Fences Tell a Story of Land Changes on the Navajo Nation
The following essay is the sixth piece in a series on Indigenous lands and waters in the Americas, inspired in part by the 2019 place-based workshop Changing Landscapes of Indigeneity organized by the Center for Culture, History, and Environment in Wisconsin. The series shares work that addresses Indigenous movements for sovereignty and self-determination as well as issues of environmental and social justice.
There’s an old horse corral at my nali’s 1 place
It stands where horse hooves once clopped dry red dirt,
Where life threaded itself in and out of winding ropes
with fresh Colorado hay stacked to the side
Built by my dad, this corral was for my nálí and his łį́į́’ 2
With the corral, our family lived
A collection of cluttered boots narrated
all the echoes of my cousins gathered round
To the south, the corral stands3
Today, there is nothing more eerie to me than that empty horse corral
one panel creeps in the wind
An orange bailing twine whispers a warning to me,
‘don’t abandon a house unless someone has passed on in it’
No one has passed in this corral
yet it finds my mind uneasy to walk around it
because empty horse corrals are like empty houses
It will be scary to me until nihiłį́į́’ 4 are back,
and my nalí is strong enough to ride again
Until then, our empty horse coral swings even though it’s standing
and I circle around it, too scared to step inside
Fences tell a story in my community about violences and survivances of Navajo land, animals, and people. Fences are: horse corrals, entrapments, boundaries, barriers, conversation pieces, defenses, and imagined borders that shape the interactions between Diné humans, land, and horses. Horse and sheep persons are central to our being as Navajo people. Through generations of settler colonialism, one relationship consistently assaulted is our relationship with our land and with our animal relatives. The emptiness of the corral at my nali’s place signifies the deep sadness of genocides past and present—whether the Livestock Slaughters of the 1930s and 40s, the more recent round up of mustangs, or the lives of loved ones colonialism has taken from us. Our best memories are together on open land with our animal persons.
Two years ago, I returned to my community (Navajo Nation) to interview people about what connects me most with my land—horses. While home, I often gazed at fences wondering what stories they might tell about the land, settler colonialism, and our people’s relationship to horses, so I started asking people about them. During this time, my story folded in with co-narrators from my community as we explored the relationalities and inconsistencies in who we are, as Diné, and how we are meant to relate to our universe.
Borders and Barriers
Diné Bikeyah is the land and place entrusted to my people to care for. It is located between the four sacred mountains, Sisnajiní (Mount Blanca), Tsoodził (Mount Taylor), Dook’o’oosłííd (San Fransico Peaks), Dibé N’itsa (Mount Hesperus). These mountains embrace our community by singing a philosophy of directional knowing which is meant to orient us with all living beings.
Fences can act as borders or barriers and erect themselves as the physical entrapment of imagined or created places. For Native Americans, a longstanding and life-altering border was drawn to mark reservation lands. The Navajo reservation was created by the Treaty of 1868 after returning from being forcibly removed to Bosque Redondo. In this case, fences are more imaginary enactments of confinement (i.e. reservation borders) marking what is/is not “Indian land” while also racializing those who inhabit these spaces as “Indians.” We are Nahooka Diyiin Diné’e, Holy Earth Surface People, and only became “Indians” insofar as the U.S. government needed to decide who owned which pieces of land—Indians or settlers. Sarah Hunt calls this “the spatialization of the violence of the law itself,” where the law enforces spatial regulations that violate the culture and interrupt a community’s relational lifeways.

Task description: Name the four sacred mountains given in the essay on fences on the Navajo Nation, with the English name the essay pairs with each.

Material provided:
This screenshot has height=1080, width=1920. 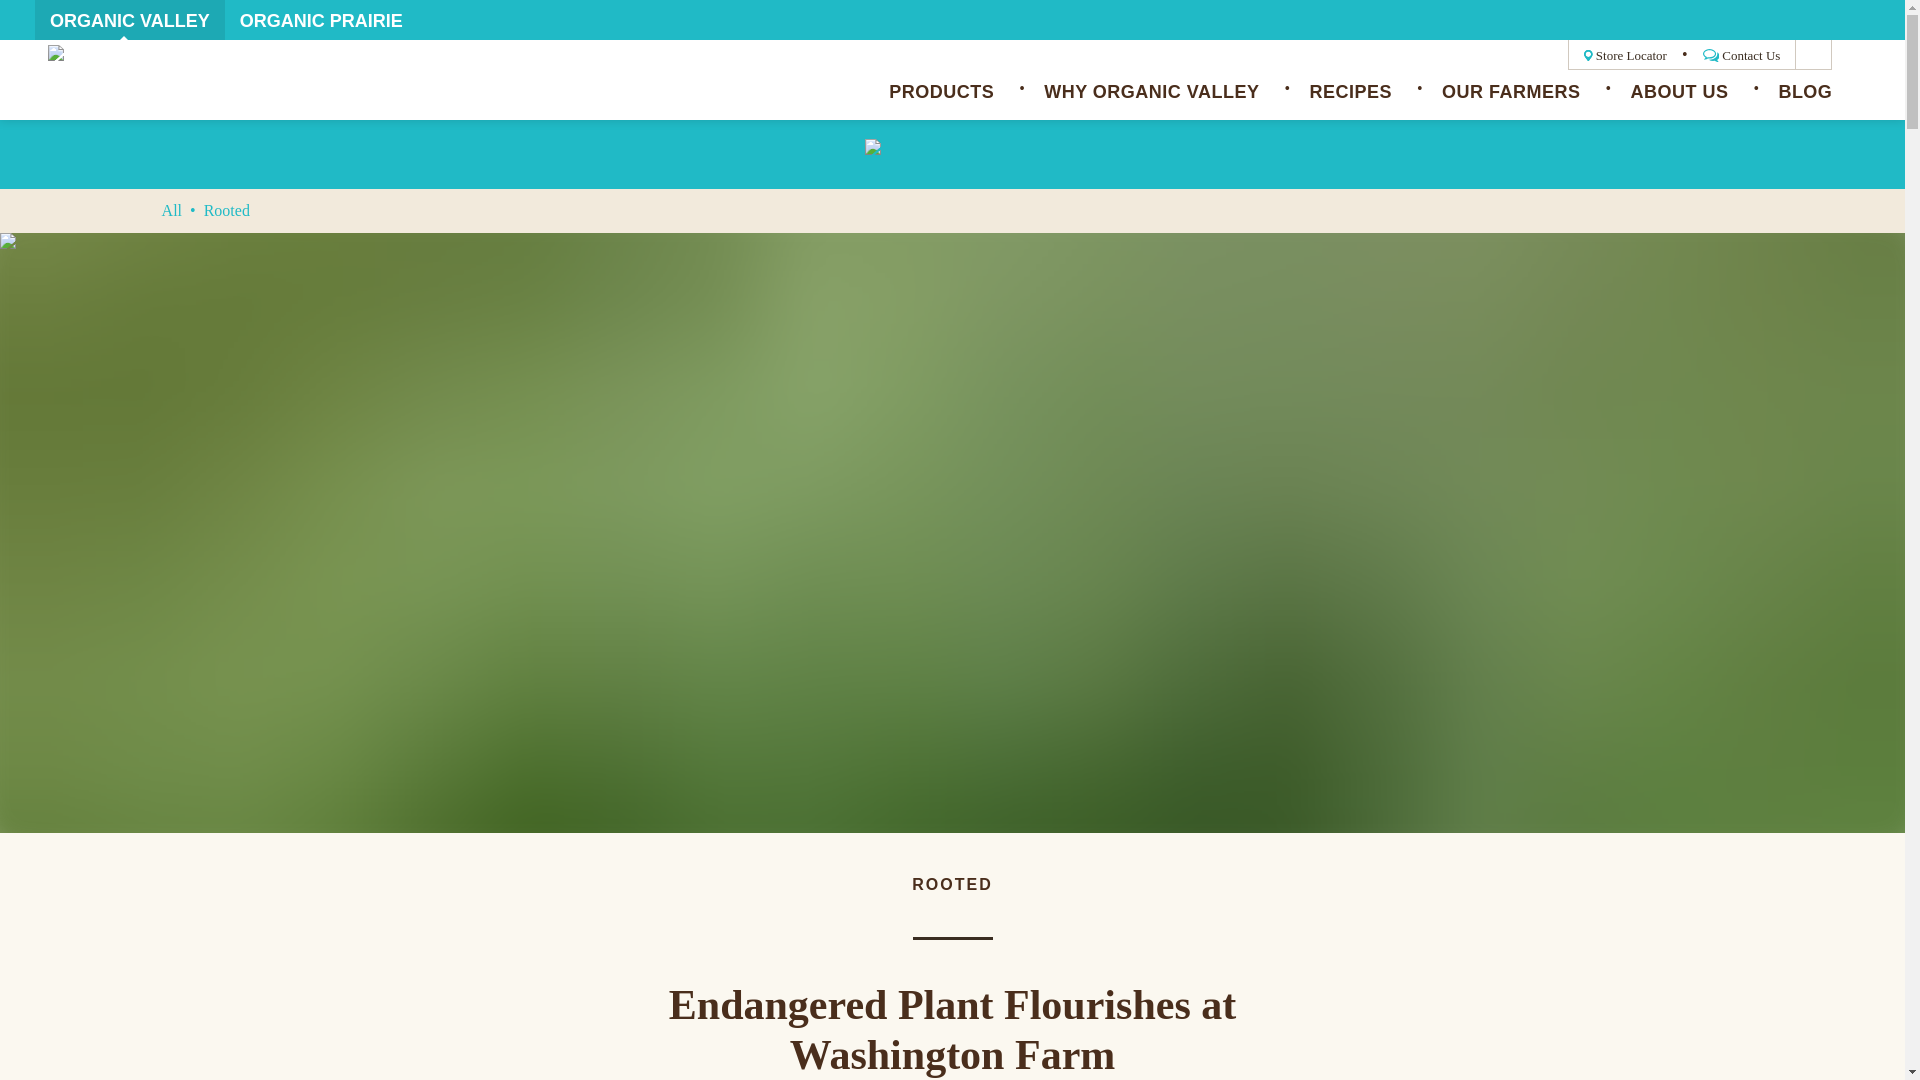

Exercise solution: Sisnajiní (Mount Blanca), Tsoodził (Mount Taylor), Dook’o’oosłííd (San Fransico Peaks), Dibé N’itsa (Mount Hesperus)